O costume pelo consumo do tambaqui em Manaus é bastante antigo e pouco se sabe sobre sua origem. Mas a oferta deste importante peixe da cultura local já esteve ameaçada. Isso porque o crescimento acelerado da população, ocasionado pelo advento da Zona Franca, também fez aumentar a demanda por alimentos nas últimas décadas. Isso se refletiu diretamente no tambaqui, que antes era majoritariamente oriundo da pesca extrativista dos lagos e rios da Amazônia.
Este risco de falta de produto no mercado manauara, no entanto, evidenciou a dimensão de um dos maiores e melhores mercados consumidores existentes para uma espécie produzida pela piscicultura brasileira. Atualmente, a população de Manaus é de aproximadamente dois milhões de habitantes. O consumo anual estimado de tambaqui na capital amazonense é em torno de 50 mil toneladas e a produção anual nacional estimada da espécie é de 60 mil toneladas. Assim, Manaus é o principal destino da produção de tambaqui não somente do Amazonas, mas também de Estados vizinhos como Roraima, Rondônia, Acre e Mato Grosso.
Neste contexto, a criação do peixe em cativeiro comprova ser um dos melhores exemplos da importância da Ciência e Tecnologia para resolver um problema de aumento da demanda por alimento na cidade de Manaus. A aplicação do conhecimento gerado pela pesquisa hoje impulsiona a organização de um setor que envolve entidades tanto públicas como privadas e gera desenvolvimento, trabalho e renda. Apenas como exemplo da relevância deste trabalho, atualmente, a cada dez peixes consumidos no Amazonas, nove vêm da piscicultura.

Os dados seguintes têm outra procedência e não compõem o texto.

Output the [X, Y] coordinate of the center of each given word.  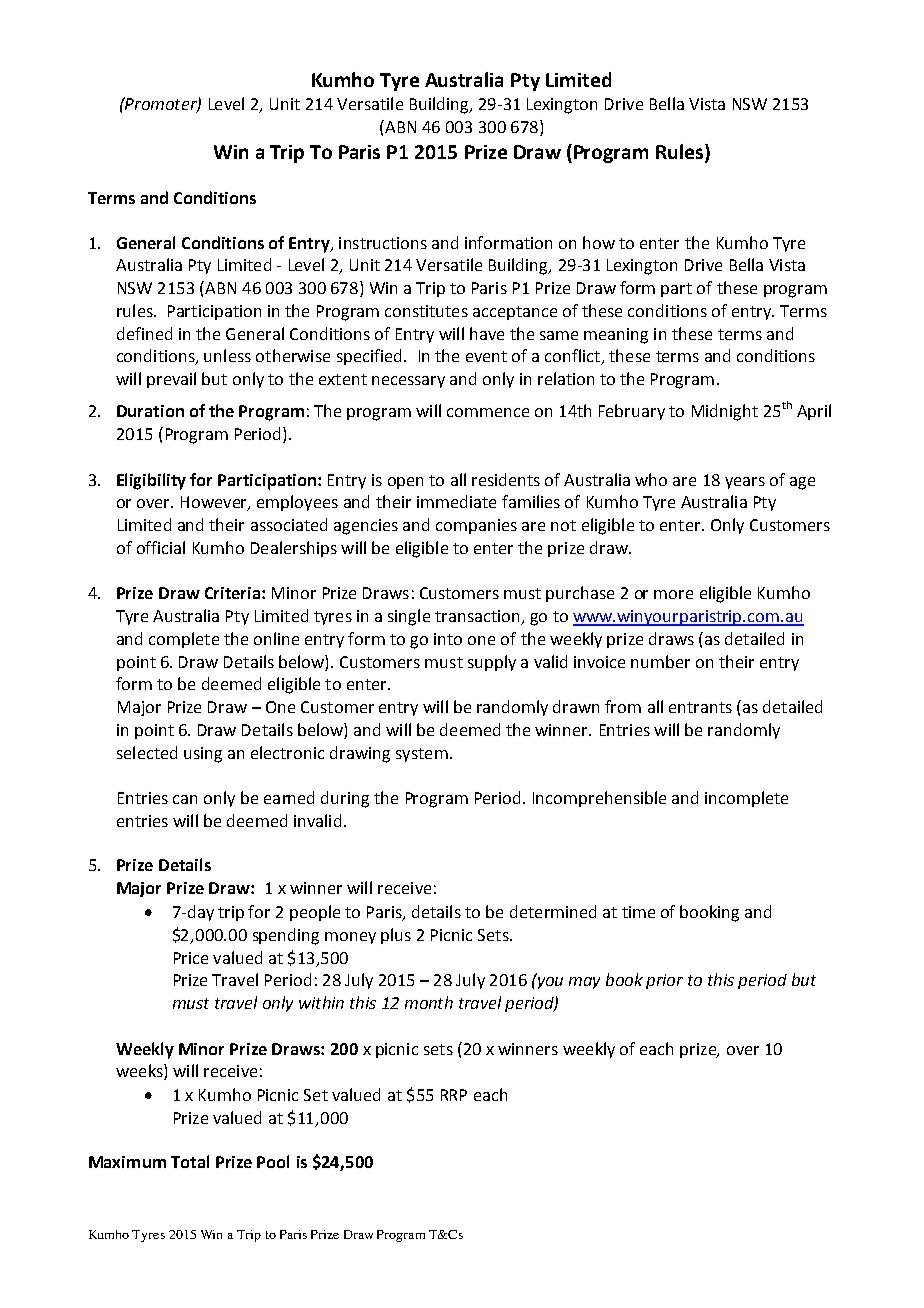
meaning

Nesse intuito, a piscicultura tem também sido estimulada na Amazônia pela necessidade natural da atividade ser ambientalmente amigável. Ou seja, os piscicultores devem a todo instante monitorar as condições ambientais de suas fazendas não somente para o sucesso da produção em determinado ciclo, mas também para a continuidade da produção ao longo dos anos. Os exemplos mais relevantes são a necessidade de conservação e manutenção de suas nascentes de água e conservação das matas ciliares, bem como fazer devidamente os serviços de conservação do solo para evitar carreamento de partículas grosseiras e impurezas para os tanques. Ainda, o manejo da piscicultura deve ser racionalmente conduzido, com o fornecimento de rações de qualidade em quantidades adequadas para evitar a degradação da qualidade da água nos tanques e prevenir problemas sanitários e morte de animais.
Há perspectivas de que a produção do tambaqui continue aumentando nos próximos anos com investimentos maiores na Amazônia, já que esse peixe é favorecido pelas condições naturais locais, como o clima tropical, sem grandes variações térmicas ao longo do ano. E também as características biológicas da espécie, como obtenção relativamente simples de alevinos e crescimento desejável frente ao regime de alimentação artificial e completa, com possibilidades de uso de rações livre de farelos de origem animal, tendência internacional na produção animal. Logo há também perspectivas para aumento da importância da indústria processadora para exportação do tambaqui em produtos congelados ou resfriados e despacho rápido para diversos mercados, inclusive internacionais.